Session 4: Local presentations
Professor Rose Leke and Dr. Roger Moyou each gave presentations on various aspects of malaria in Cameroon.
Rakotondrabe Faraniaina Patricia, a student at the University of Yaounde, presented her work.
Robert Leke and Barthelemy Kuate-Defo, presented the results of their work on maternal care in Yaounde.
Khama O. Rogo, Davidson R. Gwatkin , John F. May , A. Edward Elmendorf, Manju Rani, and Agnes Soucat: Health, Nutrition, and Population Equity and Outcomes in Sub-Saharan Africa: Implications for HNP Strategies and Engagement of African Researchers.
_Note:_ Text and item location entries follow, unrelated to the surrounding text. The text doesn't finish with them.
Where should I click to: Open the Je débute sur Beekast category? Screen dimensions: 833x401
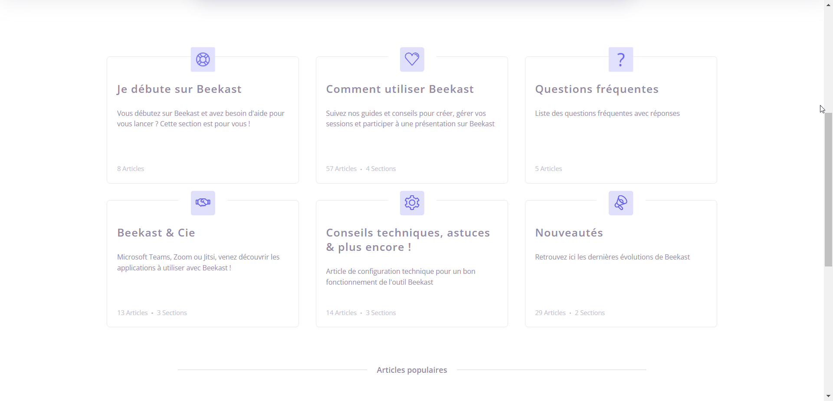coord(179,89)
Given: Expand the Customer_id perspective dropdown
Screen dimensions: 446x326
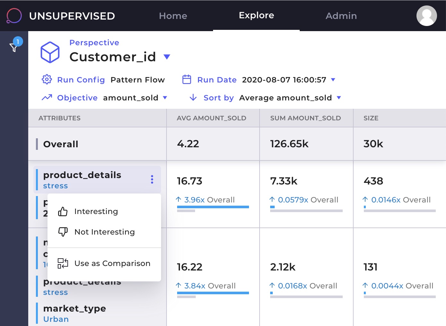Looking at the screenshot, I should (167, 57).
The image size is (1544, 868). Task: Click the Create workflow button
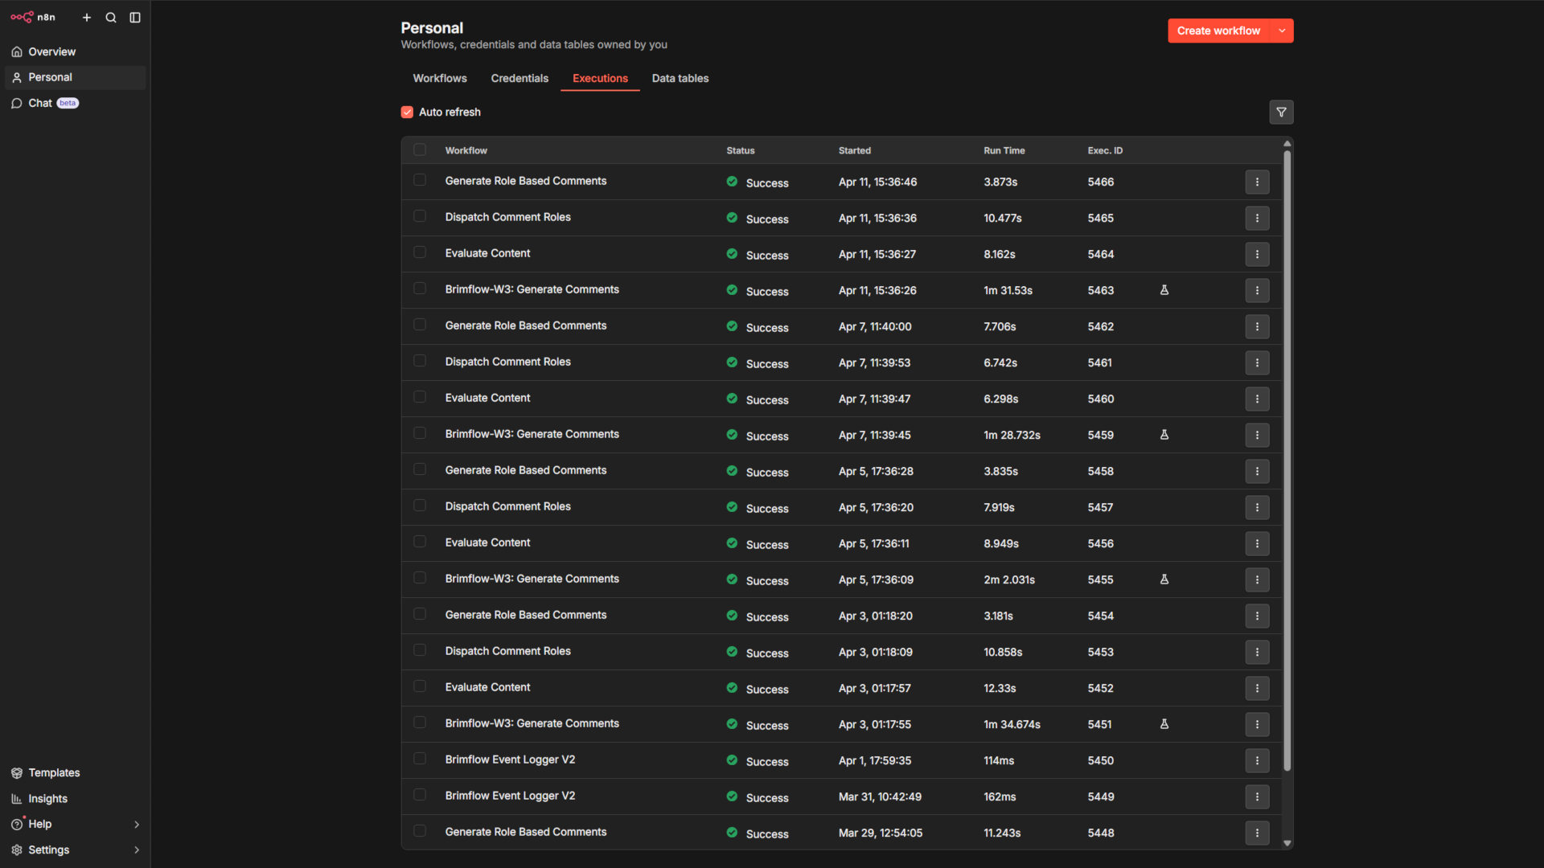point(1218,31)
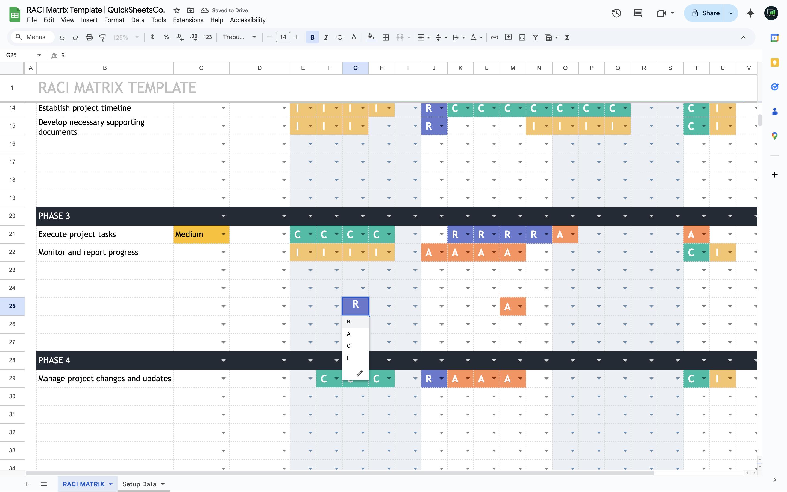The image size is (787, 492).
Task: Apply bold formatting from the toolbar
Action: pos(312,37)
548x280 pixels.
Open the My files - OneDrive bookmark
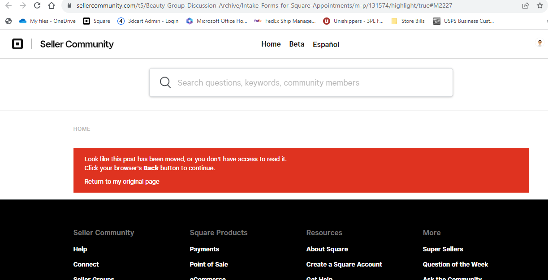(47, 21)
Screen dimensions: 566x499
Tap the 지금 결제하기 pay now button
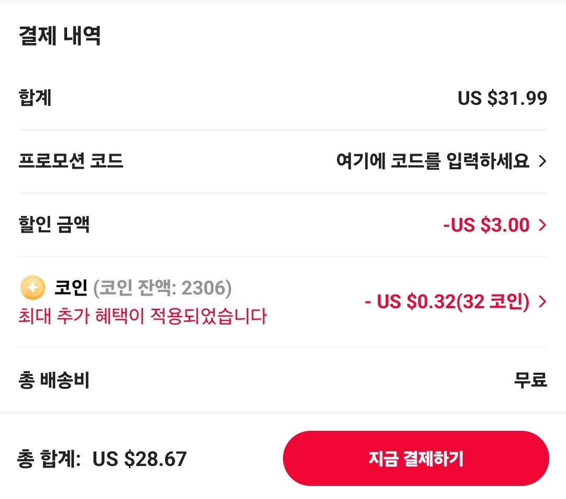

The authors reviewed differences in health, nutrition, and population (HNP) outcomes, levels and trends, in different poor-rich quintiles from secondary analysis of Demographic and Health Survey (DHS) and other household data sets. The analysis was based on an asset index. Data under three HNP indicators (antenatal care, skilled attendance at delivery, and infant mortality) were explored. Regional comparisons of Africa, South Asia, and Latin America are complemented by inter-country analysis of 22 African countries. The paper then showed how newly available data sets may be used in the analysis of health equity and outcomes, at the country level, with case studies of Kenya and Burkina Faso. The paper discussed new international initiatives for health equity and the use of the Millennium Development Goals adopted by the United Nations as a framework for the strategic options of the World Bank for its work on health, nutrition and population in Africa. It finds that strengthening African health researchers, and engaging them increasingly effectively in the analysis of newly available household data sets, is a key to further analysis and policy work on health equity in Africa. In addition, the paper raised the critical issue of the value of the findings in initiating action to address health equities and adverse outcomes in the developing world. In this specific regard, is there value in addressing the gaps and how can donors, governments and health providers join forces to ensure that resources meant for the poor, reach the poor?